On Wed, Jan 28, 2026 at 12:06 AM Michal Hocko <mhocko@...e.com> wrote:
>
>
> > Another viable idea (also suggested by Andrew Morton) is to develop
> > a production ready memcg-aware OOM killer in BPF, put the source code
> > into the kernel tree and make it loadable by default (obviously under a
> > config option). Myself or one of my colleagues will try to explore it a
> > bit later: the tricky part is this by-default loading because there are
> > no existing precedents.
>
> It certainly makes sense to have trusted implementation of a commonly
> requested oom policy that we couldn't implement due to specific nature
> that doesn't really apply to many users. And have that in the tree. I am
> not thrilled about auto-loading because this could be easily done by a
> simple tooling.

Production ready bpf-oom program(s) must be part of this set.
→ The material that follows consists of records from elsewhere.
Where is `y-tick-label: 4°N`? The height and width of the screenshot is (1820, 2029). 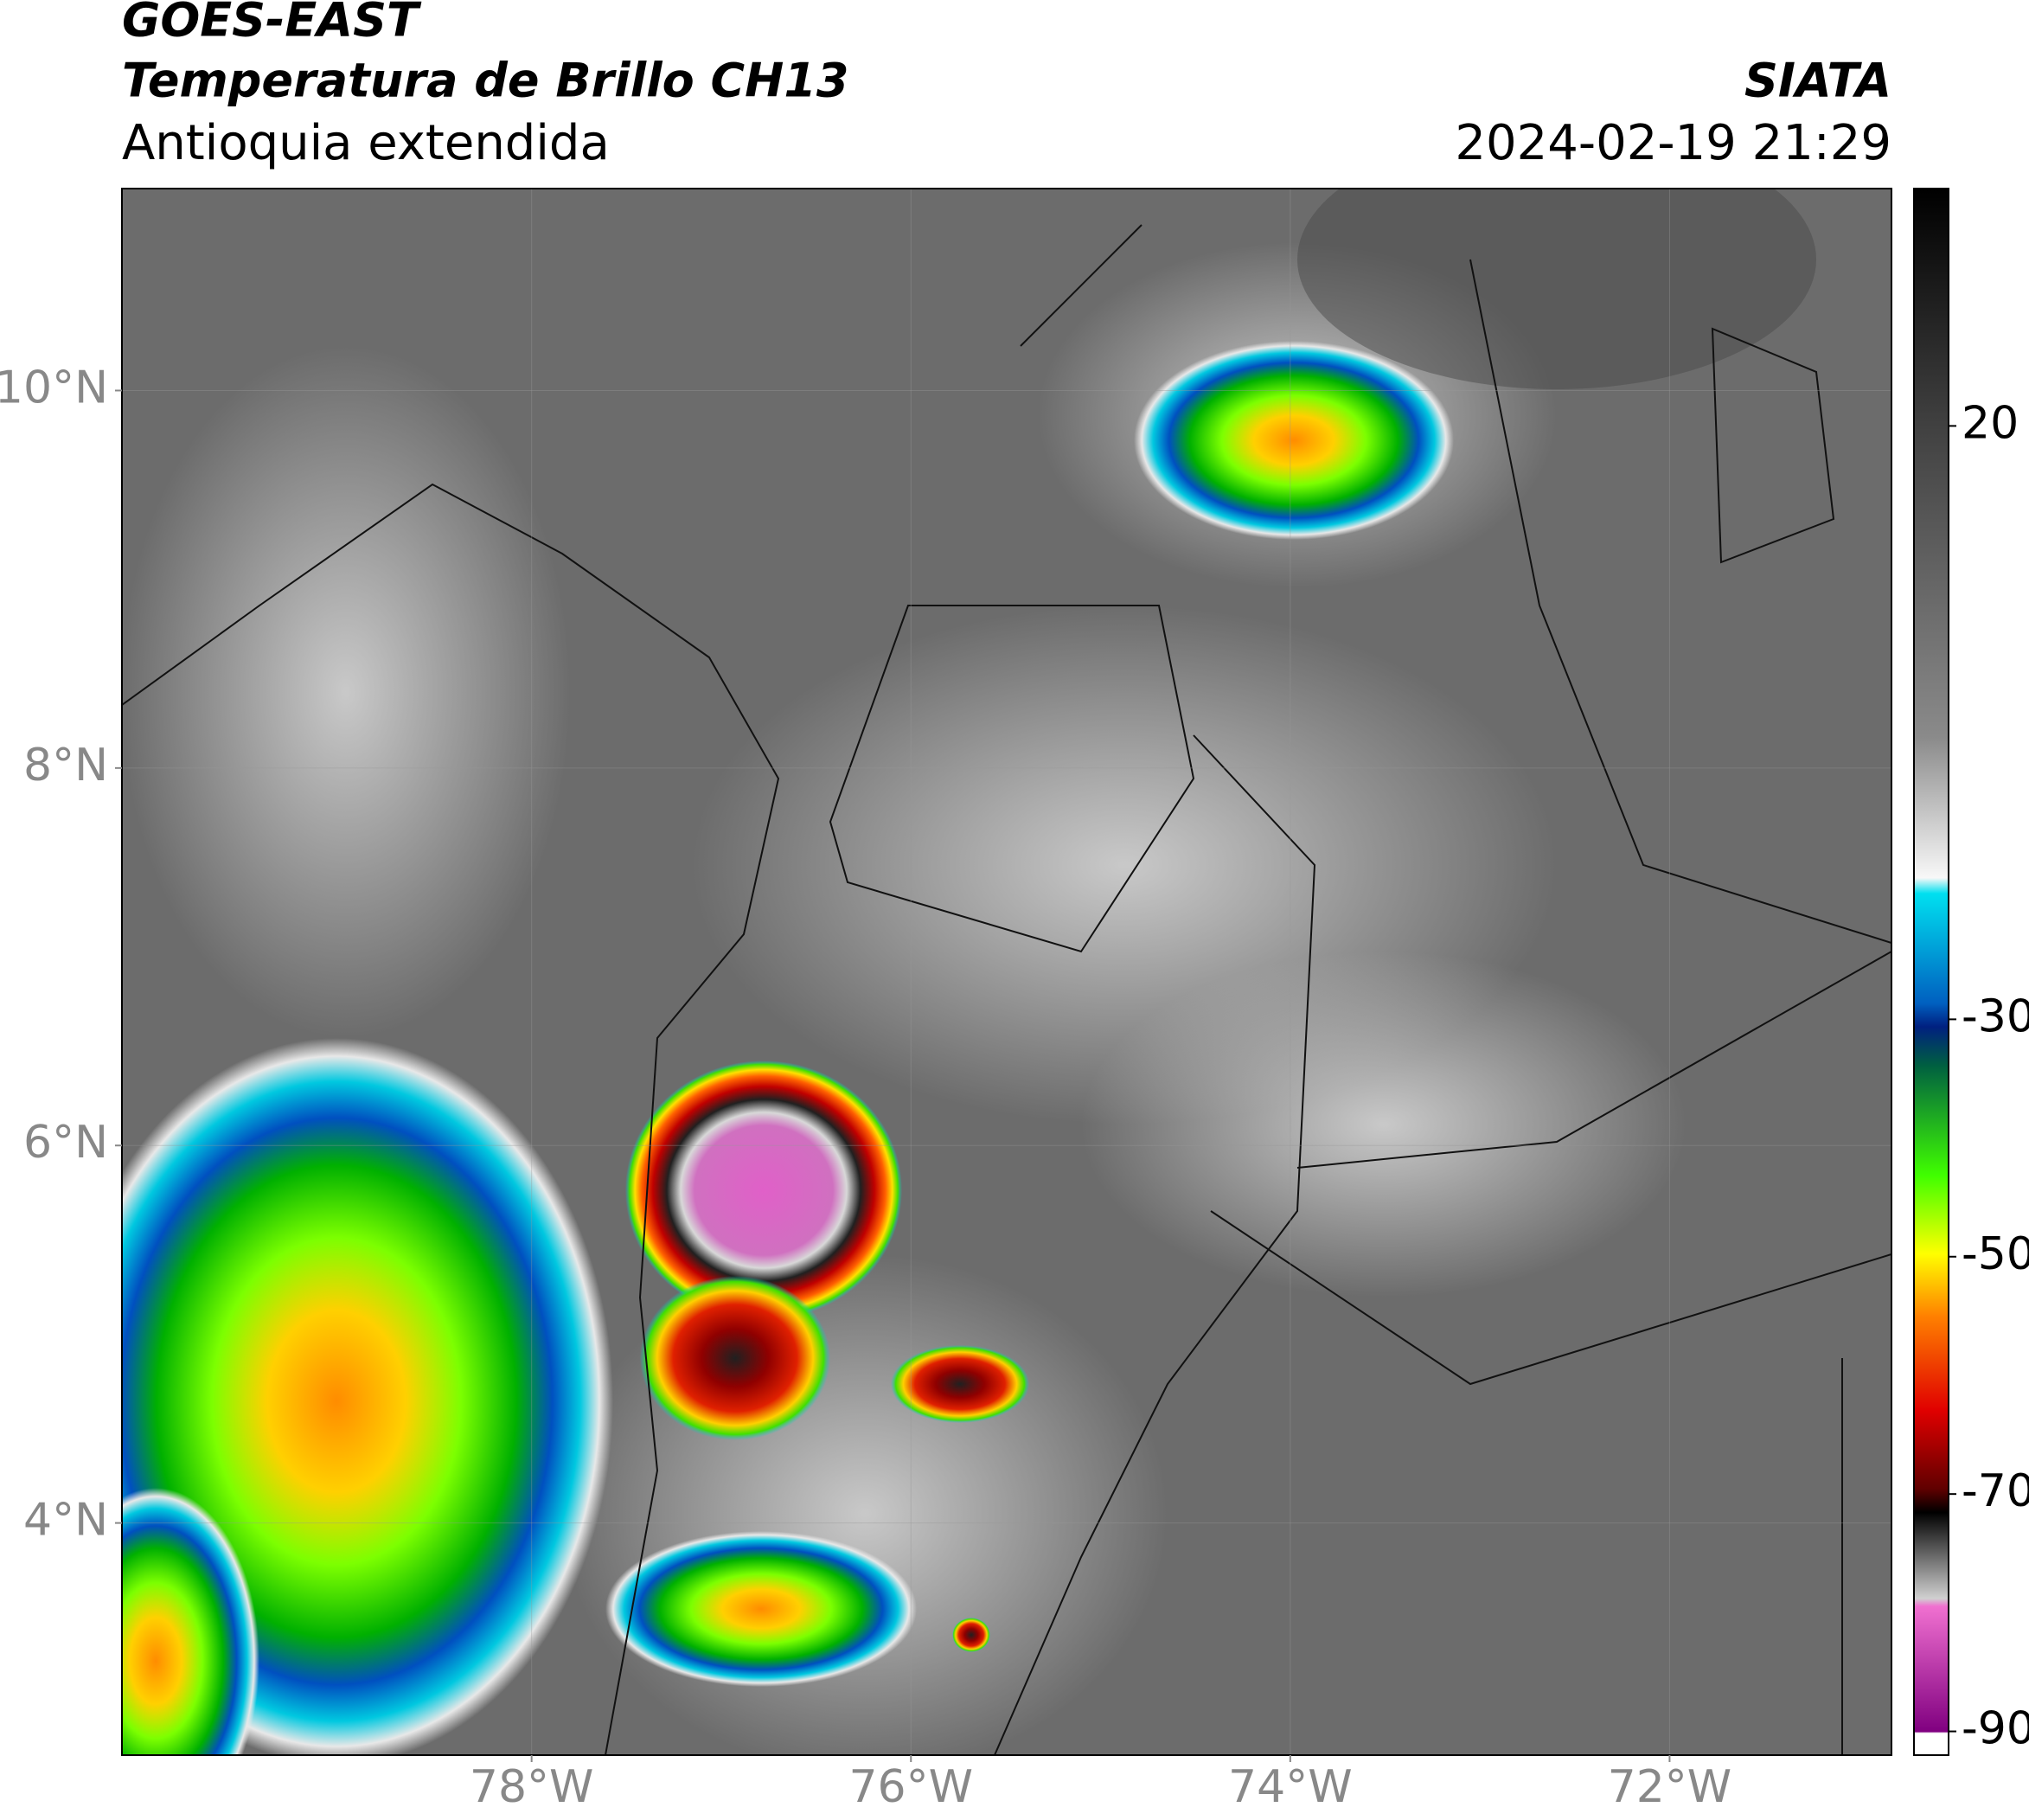
y-tick-label: 4°N is located at coordinates (66, 1521).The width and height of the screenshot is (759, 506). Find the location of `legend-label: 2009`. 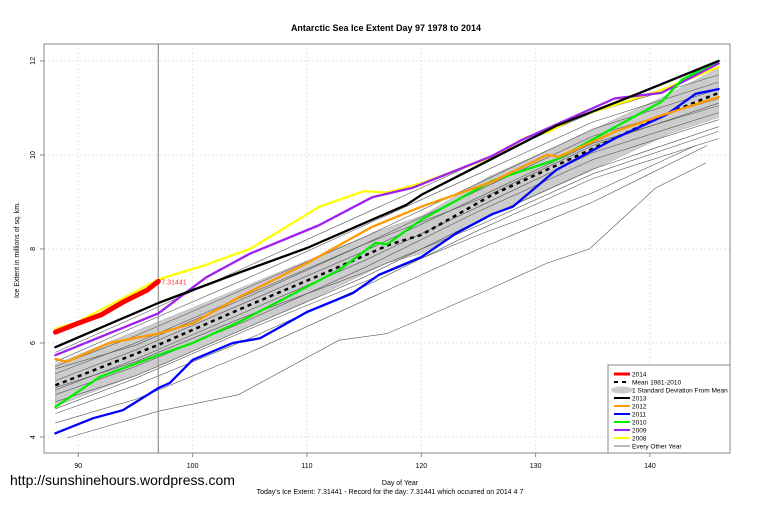

legend-label: 2009 is located at coordinates (640, 432).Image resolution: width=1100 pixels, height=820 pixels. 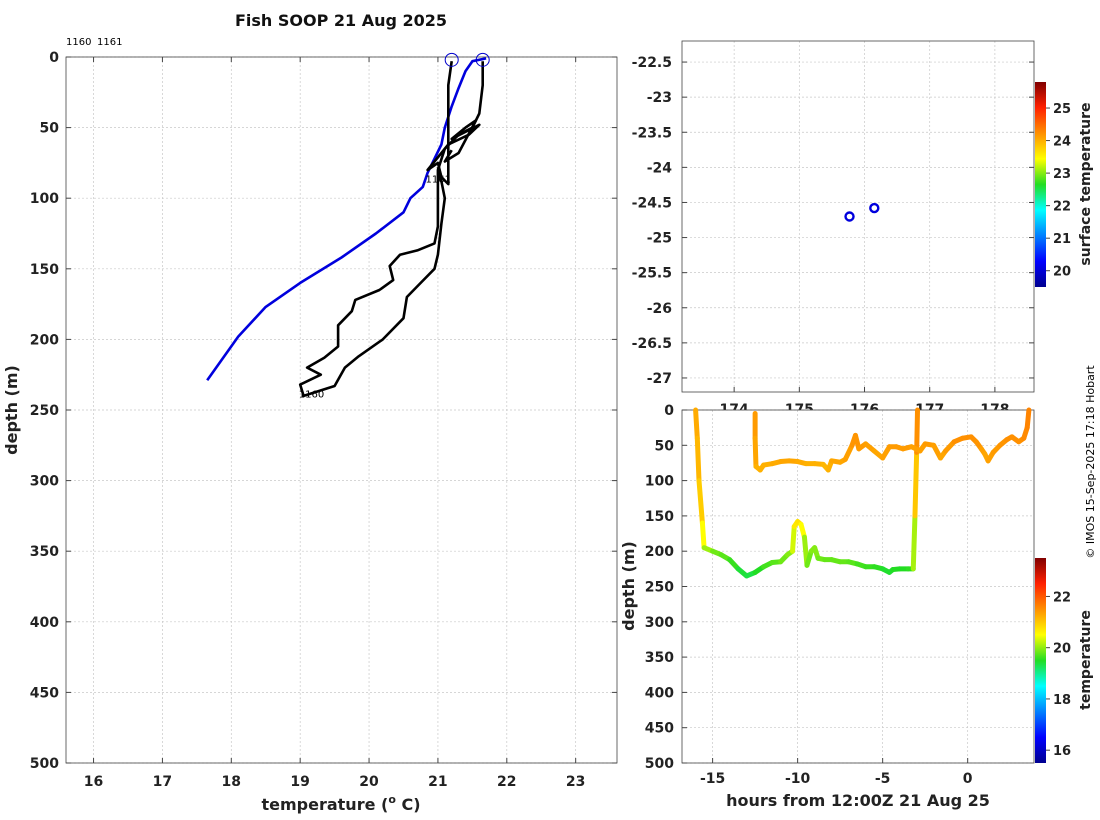 I want to click on profile-x-tick-label: 21, so click(x=438, y=782).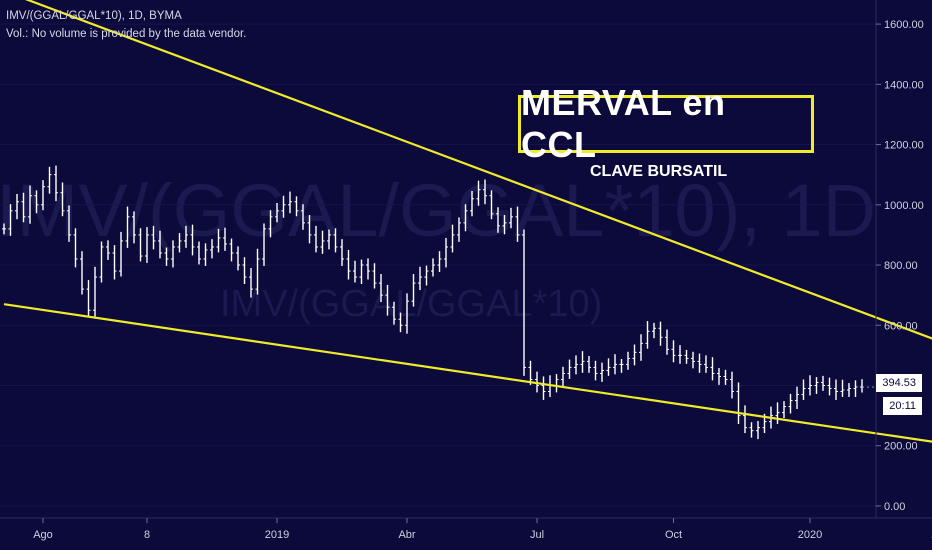  What do you see at coordinates (810, 535) in the screenshot?
I see `x-tick-label: 2020` at bounding box center [810, 535].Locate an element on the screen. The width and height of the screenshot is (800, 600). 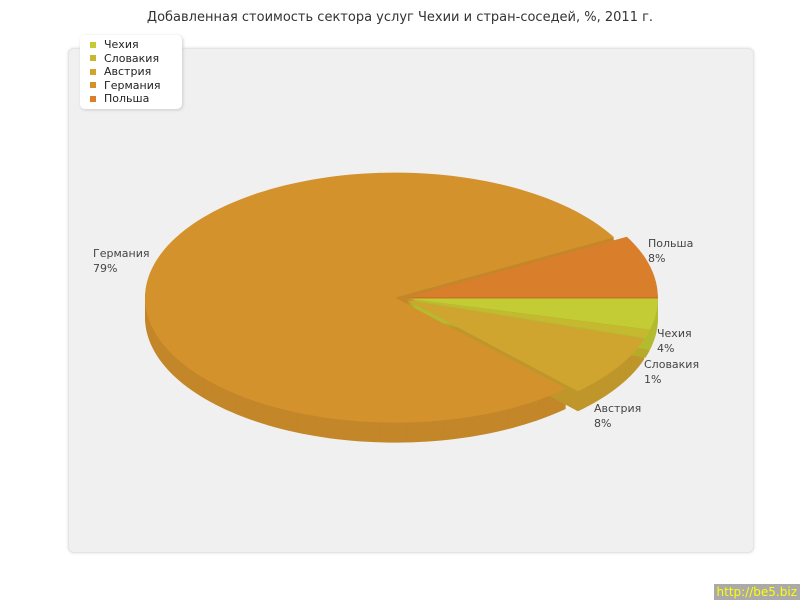
legend-label: Германия is located at coordinates (132, 85).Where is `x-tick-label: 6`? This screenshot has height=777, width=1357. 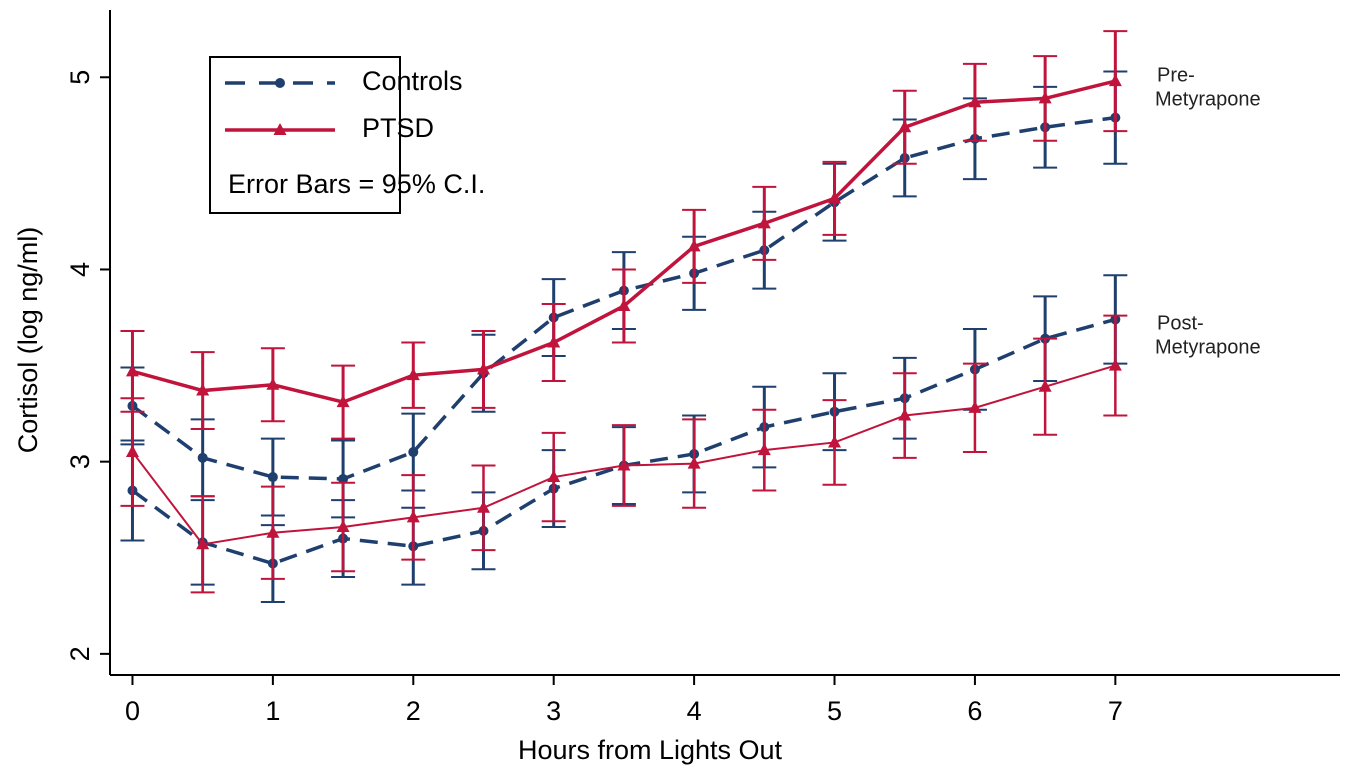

We've seen enough attempts to add bpf st_ops in various parts of
the kernel without providing realistic bpf progs that will drive
those hooks. It's great to have flexibility and people need
to have a freedom to develop their own bpf-oom policy, but
the author of the patch set who's advocating for the new
bpf hooks must provide their real production progs and
share their real use case with the community.
It's not cool to hide it.
In that sense enabling auto-loading without requiring an end user
to install the toolchain and build bpf programs/rust/whatnot
is necessary too.
bpf-oom can be a self contained part of vmlinux binary.
We already have a mechanism to do that.
This way the end user doesn't need to be a bpf expert, doesn't need
to install clang, build the tools, etc.
They can just enable fancy new bpf-oom policy and see whether
it's helping their apps or not while knowing nothing about bpf.